Nella Washington ufficiale, c’è un “fatto” sulla guerra afghana che quasi tutti “conoscono”: nel febbraio 1989, dopo che l’esercito sovietico lasciò l’Afghanistan, gli Stati Uniti si allontanarono dal paese dilaniato dalla guerra, creando un vuoto che portò alla guerra in Afghanistan. l’ascesa dei talebani e la sua disponibilità ad ospitare i terroristi antiamericani di al-Qaeda.

È un punto sottolineato da alti funzionari dell’amministrazione, tra cui l’ambasciatore entrante Ryan Crocker e il segretario alla Difesa uscente Robert Gates, che una volta hanno riassunto l’opinione comune dicendo: “Non ripeteremo gli errori del 1989, quando abbiamo abbandonato il paese solo per vedere finirà nella guerra civile e nelle mani dei talebani”.

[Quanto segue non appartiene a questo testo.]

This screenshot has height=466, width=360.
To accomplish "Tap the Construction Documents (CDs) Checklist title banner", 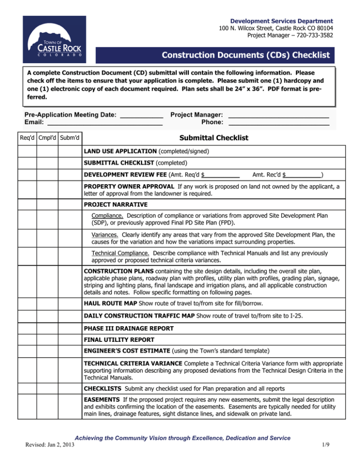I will point(215,55).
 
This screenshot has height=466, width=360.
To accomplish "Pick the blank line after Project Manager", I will point(278,115).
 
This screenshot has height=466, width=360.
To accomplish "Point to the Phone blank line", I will point(278,124).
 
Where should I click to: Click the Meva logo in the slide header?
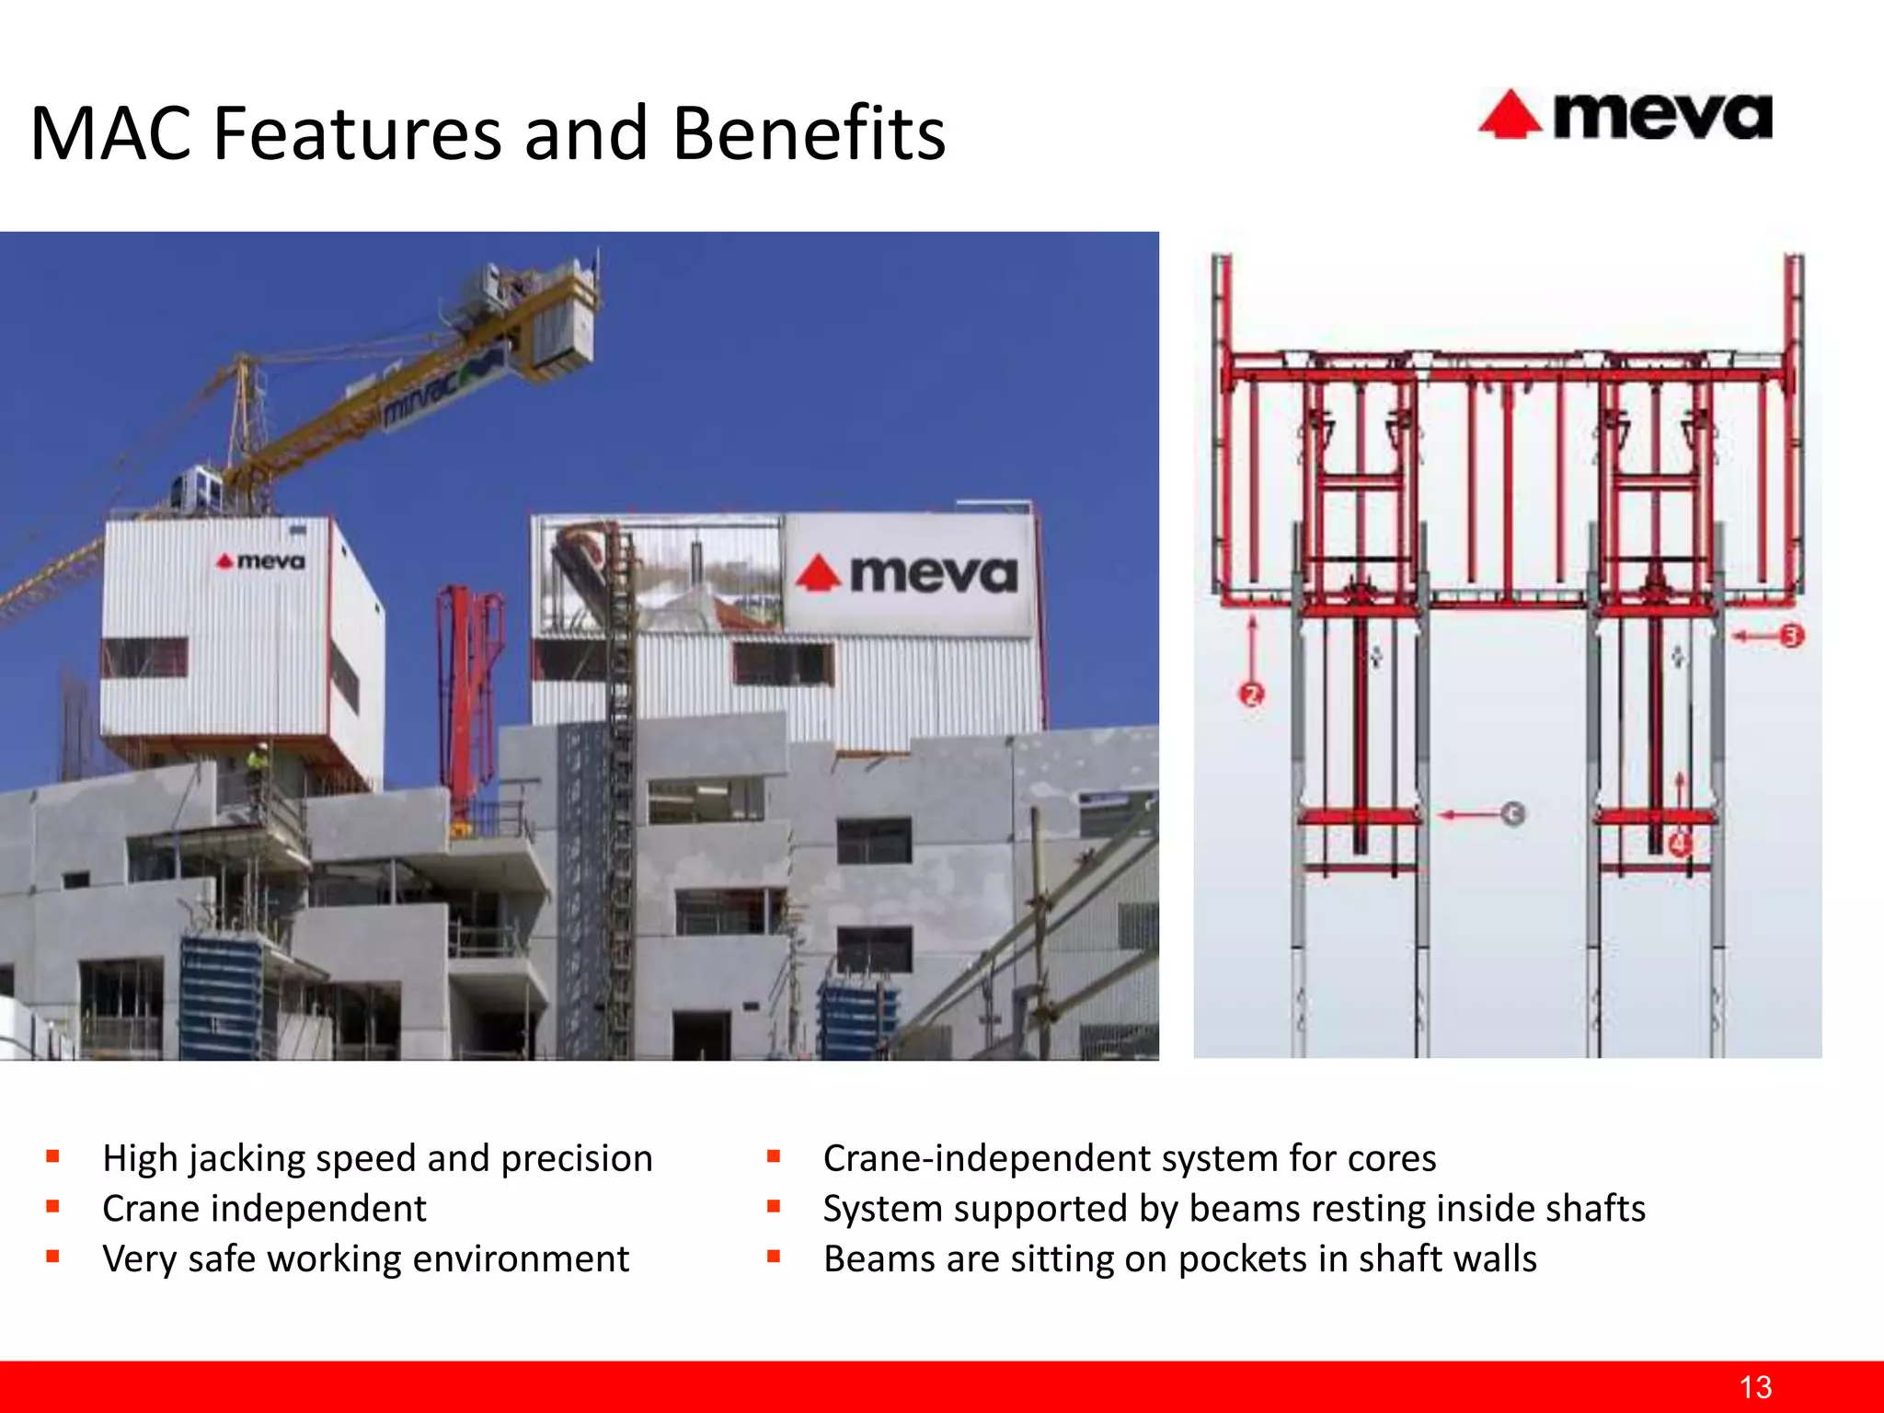[x=1626, y=116]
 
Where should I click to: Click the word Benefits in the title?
[x=809, y=133]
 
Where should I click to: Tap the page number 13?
[x=1755, y=1386]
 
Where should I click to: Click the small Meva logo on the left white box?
[x=260, y=560]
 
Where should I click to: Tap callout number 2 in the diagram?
[x=1251, y=695]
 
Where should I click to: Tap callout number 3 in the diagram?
[x=1790, y=636]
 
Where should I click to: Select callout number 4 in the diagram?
[x=1679, y=843]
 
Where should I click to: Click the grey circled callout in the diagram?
[x=1512, y=814]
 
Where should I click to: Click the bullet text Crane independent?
[x=264, y=1208]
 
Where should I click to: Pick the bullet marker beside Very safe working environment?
[x=53, y=1257]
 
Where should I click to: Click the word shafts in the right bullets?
[x=1595, y=1208]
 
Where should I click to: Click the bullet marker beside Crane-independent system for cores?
[x=774, y=1156]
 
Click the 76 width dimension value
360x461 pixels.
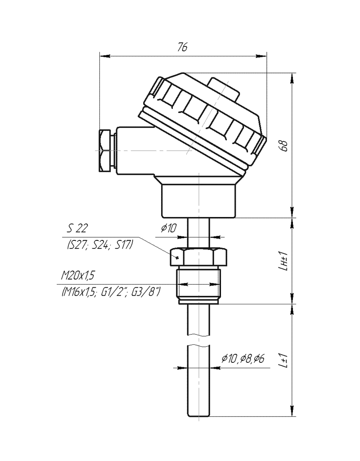click(x=183, y=47)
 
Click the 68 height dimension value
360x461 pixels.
click(x=284, y=146)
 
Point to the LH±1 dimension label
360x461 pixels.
click(x=284, y=261)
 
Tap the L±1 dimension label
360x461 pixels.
click(x=284, y=360)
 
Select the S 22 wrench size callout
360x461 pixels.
click(x=77, y=228)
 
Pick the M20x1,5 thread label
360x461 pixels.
click(x=78, y=276)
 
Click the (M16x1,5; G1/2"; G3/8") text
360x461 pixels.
click(x=111, y=292)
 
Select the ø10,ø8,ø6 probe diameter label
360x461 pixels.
click(x=243, y=358)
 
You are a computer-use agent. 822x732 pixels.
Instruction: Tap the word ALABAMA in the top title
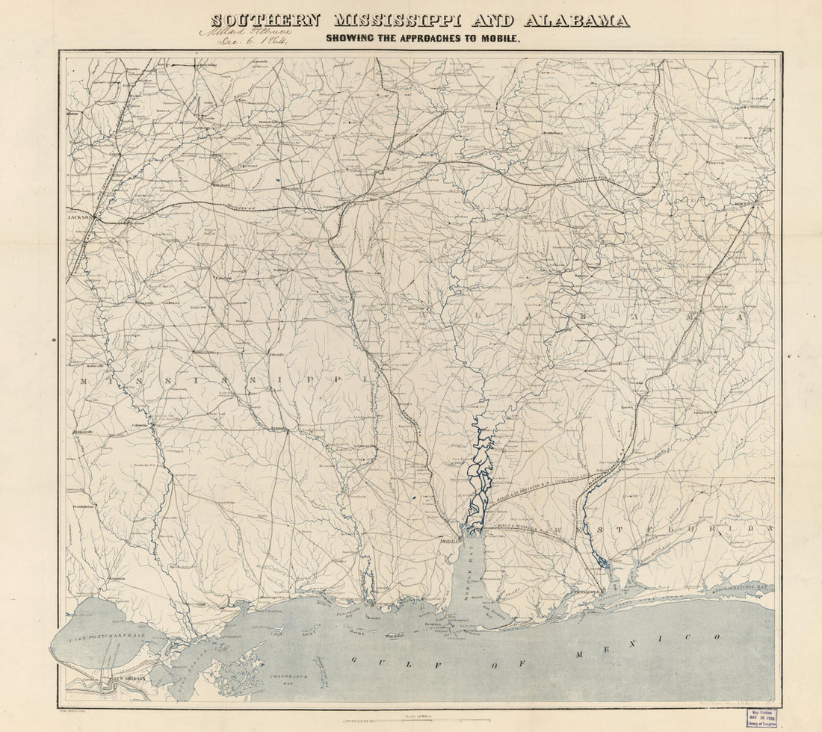(577, 20)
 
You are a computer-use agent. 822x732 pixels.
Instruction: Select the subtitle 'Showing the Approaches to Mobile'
(421, 37)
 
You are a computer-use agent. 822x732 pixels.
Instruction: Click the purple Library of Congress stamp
(761, 718)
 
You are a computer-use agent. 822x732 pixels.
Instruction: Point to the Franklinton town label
(84, 506)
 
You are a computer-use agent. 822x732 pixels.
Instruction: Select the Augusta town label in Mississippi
(278, 429)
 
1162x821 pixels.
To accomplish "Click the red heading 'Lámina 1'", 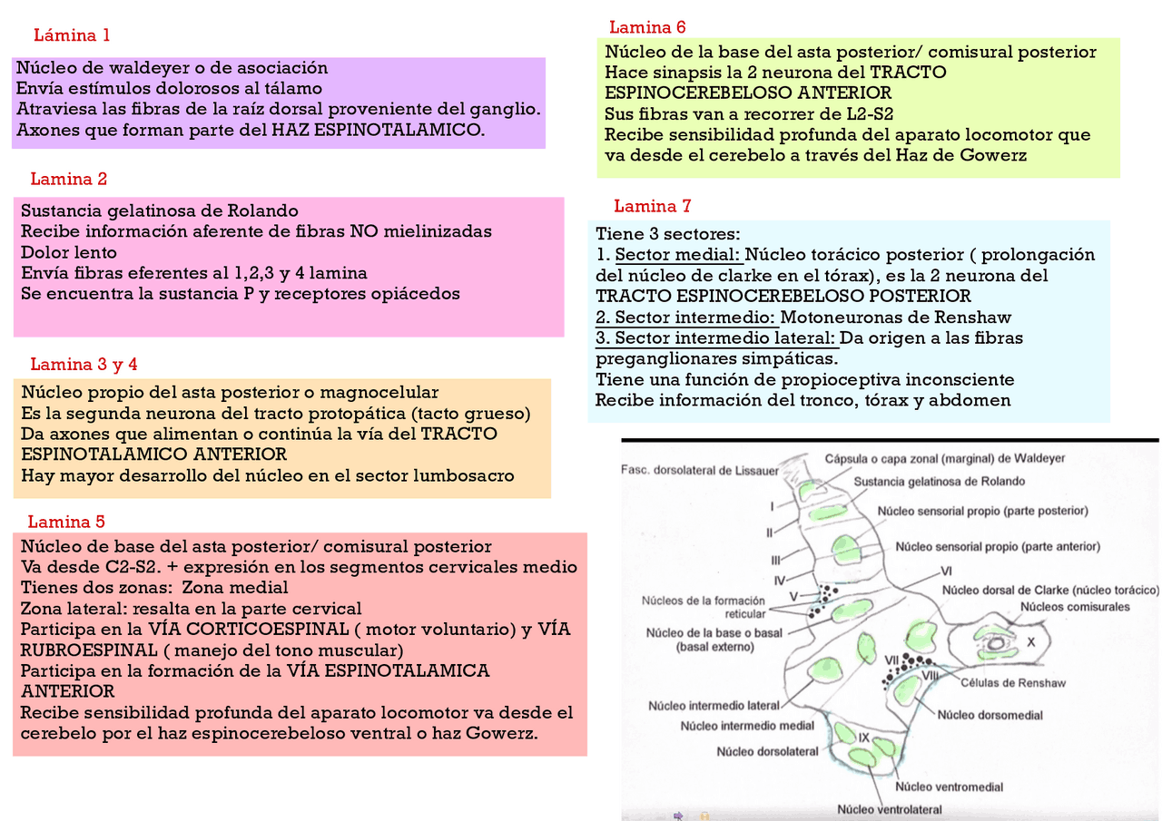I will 72,36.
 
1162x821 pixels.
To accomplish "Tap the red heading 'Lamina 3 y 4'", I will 84,365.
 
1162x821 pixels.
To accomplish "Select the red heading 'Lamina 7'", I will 653,206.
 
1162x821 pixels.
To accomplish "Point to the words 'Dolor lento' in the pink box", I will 69,252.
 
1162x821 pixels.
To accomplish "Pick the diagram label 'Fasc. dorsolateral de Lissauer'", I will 700,470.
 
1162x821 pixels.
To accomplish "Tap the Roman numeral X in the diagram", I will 1030,640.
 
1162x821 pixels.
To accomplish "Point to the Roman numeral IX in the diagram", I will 863,738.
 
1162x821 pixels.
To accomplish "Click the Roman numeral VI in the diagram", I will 946,571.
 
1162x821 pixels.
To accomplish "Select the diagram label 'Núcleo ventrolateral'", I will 889,809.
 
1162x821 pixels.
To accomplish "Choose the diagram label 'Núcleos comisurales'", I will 1075,606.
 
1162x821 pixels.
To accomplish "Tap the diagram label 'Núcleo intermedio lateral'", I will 714,705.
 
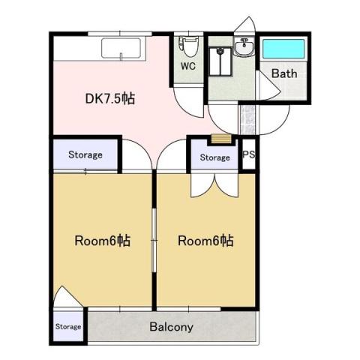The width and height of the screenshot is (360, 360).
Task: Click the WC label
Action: click(x=188, y=66)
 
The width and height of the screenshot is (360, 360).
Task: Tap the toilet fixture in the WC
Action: click(x=189, y=46)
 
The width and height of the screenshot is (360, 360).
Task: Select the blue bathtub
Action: click(x=284, y=49)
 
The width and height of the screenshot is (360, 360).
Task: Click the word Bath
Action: click(x=284, y=74)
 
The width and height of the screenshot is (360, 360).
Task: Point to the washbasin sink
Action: click(x=244, y=46)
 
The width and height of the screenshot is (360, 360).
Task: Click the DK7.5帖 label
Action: click(x=110, y=98)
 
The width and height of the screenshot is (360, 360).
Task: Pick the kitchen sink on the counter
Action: click(x=121, y=49)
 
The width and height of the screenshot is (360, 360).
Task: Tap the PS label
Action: click(x=249, y=154)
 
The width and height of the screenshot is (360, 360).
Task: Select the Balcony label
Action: click(x=172, y=327)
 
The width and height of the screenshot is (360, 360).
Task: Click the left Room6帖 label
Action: click(x=103, y=241)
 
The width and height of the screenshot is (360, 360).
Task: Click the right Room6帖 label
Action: click(x=206, y=241)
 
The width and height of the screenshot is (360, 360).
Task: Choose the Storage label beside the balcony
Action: click(x=68, y=326)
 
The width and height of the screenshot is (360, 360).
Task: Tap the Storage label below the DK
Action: click(x=86, y=154)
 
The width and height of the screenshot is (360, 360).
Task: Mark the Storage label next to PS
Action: click(x=215, y=158)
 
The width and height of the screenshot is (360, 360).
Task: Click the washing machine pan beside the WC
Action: click(x=220, y=61)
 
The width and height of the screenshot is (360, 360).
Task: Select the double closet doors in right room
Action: click(x=214, y=185)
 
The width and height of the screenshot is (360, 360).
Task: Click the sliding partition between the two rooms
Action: click(x=154, y=240)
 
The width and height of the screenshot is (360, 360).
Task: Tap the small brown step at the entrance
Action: click(x=221, y=139)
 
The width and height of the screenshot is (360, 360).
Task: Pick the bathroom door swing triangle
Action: click(x=269, y=86)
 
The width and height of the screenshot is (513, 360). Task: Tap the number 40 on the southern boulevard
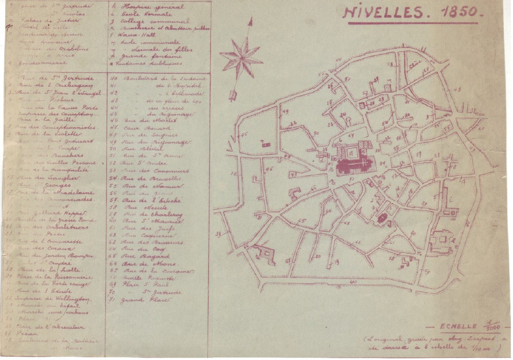click(353, 283)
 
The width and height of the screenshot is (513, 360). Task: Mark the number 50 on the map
click(316, 133)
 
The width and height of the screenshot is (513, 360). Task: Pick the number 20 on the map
click(318, 256)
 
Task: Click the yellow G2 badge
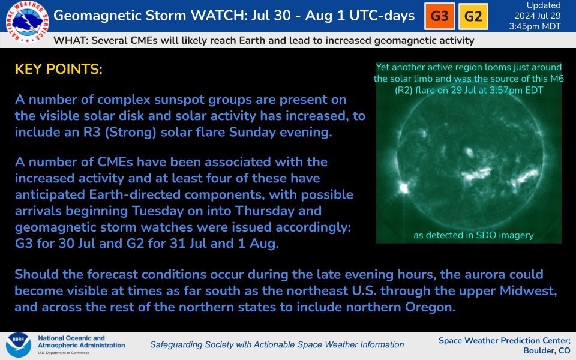(x=473, y=16)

E Gates era lì in quel momento, in qualità di vice consigliere per la sicurezza nazionale del presidente George HW Bush. Quindi dovrebbe saperlo.

Se rimane qualche dubbio su questa fondamentale “lezione” storica riguardante l’Afghanistan, dovete semplicemente guardare il film di Tom Hanks, “La guerra di Charlie Wilson”, in cui vedete Hanks nei panni del deputato Wilson che implora ulteriori aiuti all’Afghanistan e viene respinto da membri inetti di un comitato del Congresso.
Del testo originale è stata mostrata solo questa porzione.